Medical doctors and scientists from around the globe continue to work nonstop to understand, decipher and ultimately stop the COVID-19 virus. Hopkinton resident Dr. Mary Jo Ondrechen, along with a group of colleagues and students from Northeastern University, recently joined those ranks thanks to a fast-track grant from the National Science Foundation.
Ondrechen, a professor of chemistry and chemical biology at Northeastern, received the $165,808 grant to study the protein structures of the COVID-19 virus in order to identify ways to control its harmful behavior.
Ondrechen and her research group aren’t using beakers and test tubes, but instead computational methods to study protein molecules, including those from the virus, to identify their active sites. Once the active sites have been pinpointed, a binding inhibitor that will slow down or halt its activity can be applied and ultimately render the virus inactive. The hope is to find inhibitors with minimal side effects to patients.
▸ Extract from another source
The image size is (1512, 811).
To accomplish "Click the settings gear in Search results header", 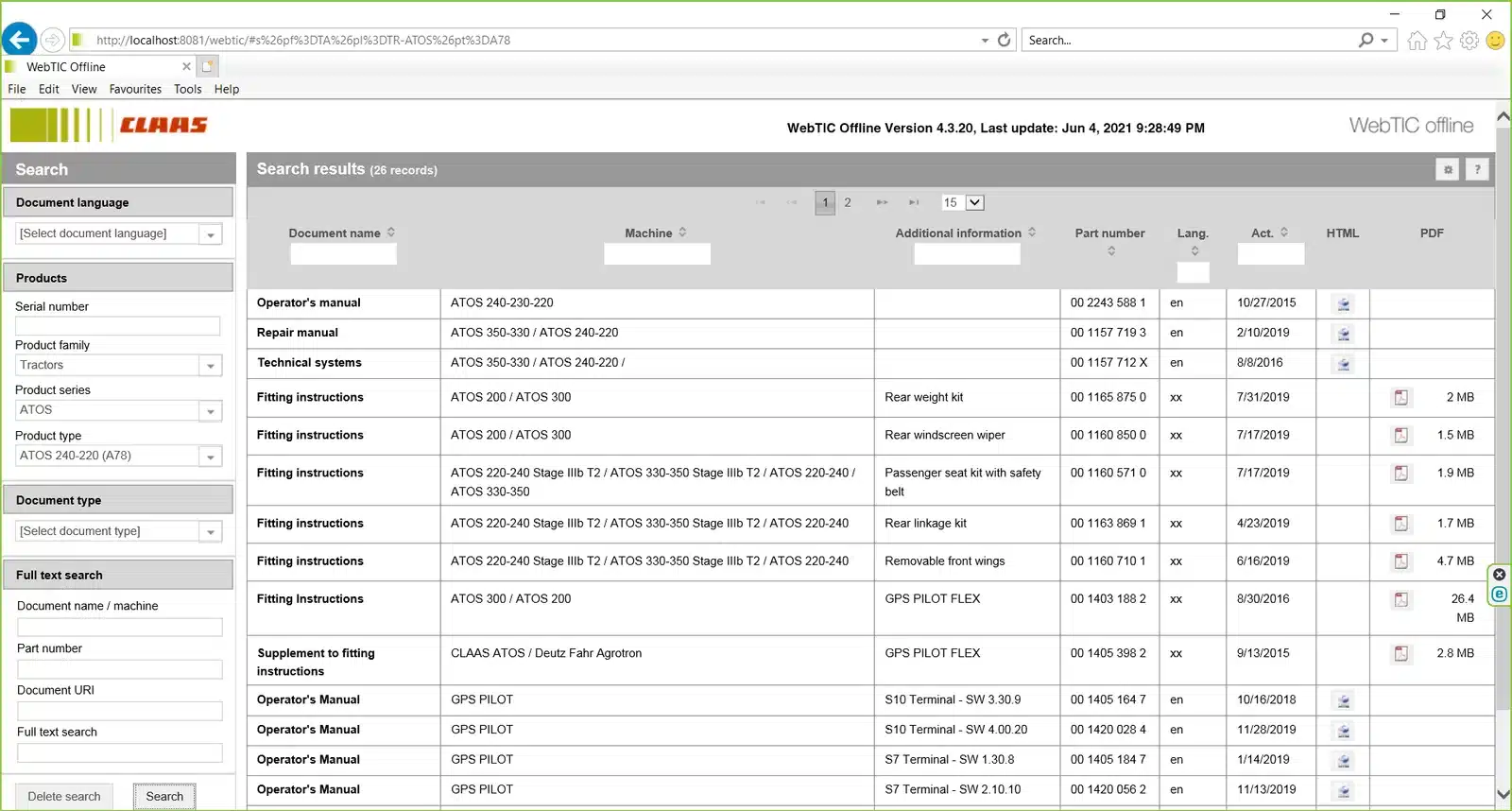I will pos(1447,170).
The Northeastern group has the unique ability to apply artificial intelligence to locate sites not identified by other methods. These sites include pockets and crevices that serve as new targets for the development of antiviral agents. Large datasets of natural and synthetic compounds will be searched for molecules that fit into these alternative sites.
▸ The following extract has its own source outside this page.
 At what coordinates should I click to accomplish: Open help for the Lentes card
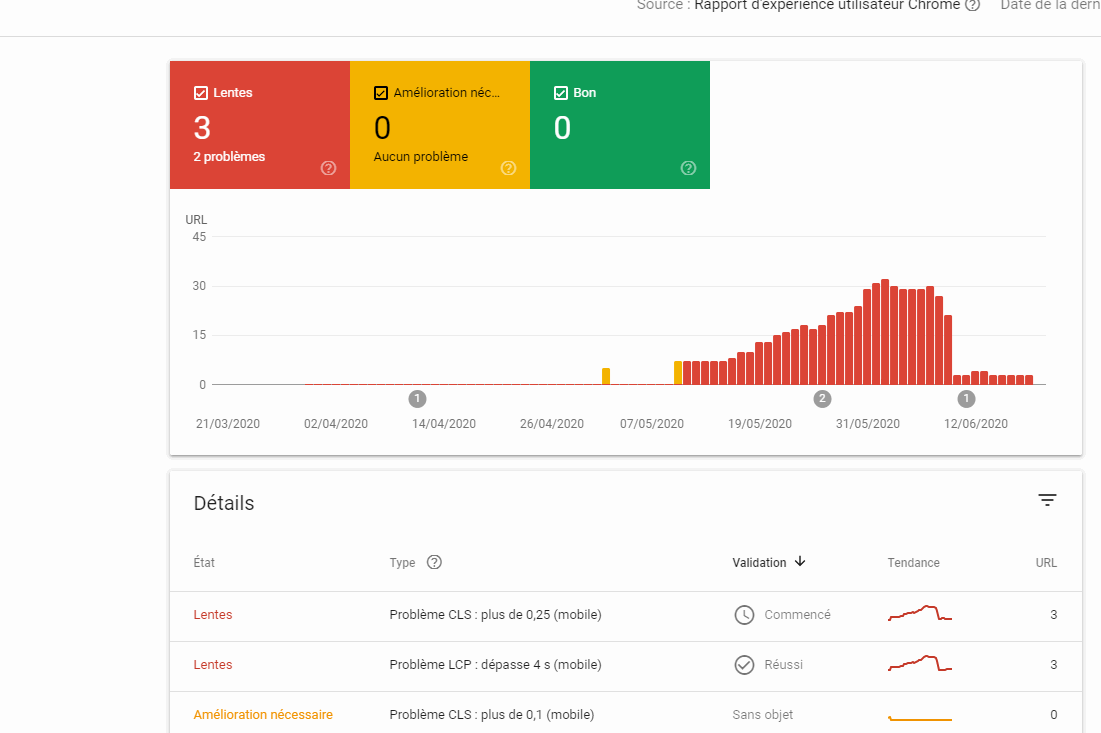(328, 168)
The compounds that fit will be tested experimentally by Ondrechen’s colleague, Dr. Penny Beuning, also a Northeastern professor.
Due to the urgency of the situation and the importance of making the results known, Ondrechen explained the National Science Foundation has a mechanism in place for fast-track grants concerning time-sensitive studies called Rapid Response Research (RAPID).
Consequently, when it came to applying for the funding, Ondrechen and her group had some fast-tracking of their own to do.
“We submitted a rapid proposal that was very time sensitive,” she explained. “We received the email concerning the grant application on April 14 and we scrambled to get it done by April 17. We finished it just in time.”
Not long after the proposal was submitted for consideration, the group received word that it had received the funding.
Ondrechen noted the group doesn’t have to follow the usual path of disclosures and patent protections that come with such research studies, therefore prolonging the announcement of the results.
“Because this is an emergency, I signed a pledge that we will submit our results in preprint form immediately so that everyone can know what we find,” she said.
As a result, Ondrechen and her group continue their work around the clock.
“Well, actually I have to sleep, but my computer doesn’t stop,” she said. “We’re joining hundreds of scientists around the world who are working on this nonstop. We’re here because we want to help, and the NSF has been wonderful in addressing this serious problem.”
Although thousands of cases of COVID-19 continue to be diagnosed in Massachusetts each week, a recent downward trend is showing some signs of hope.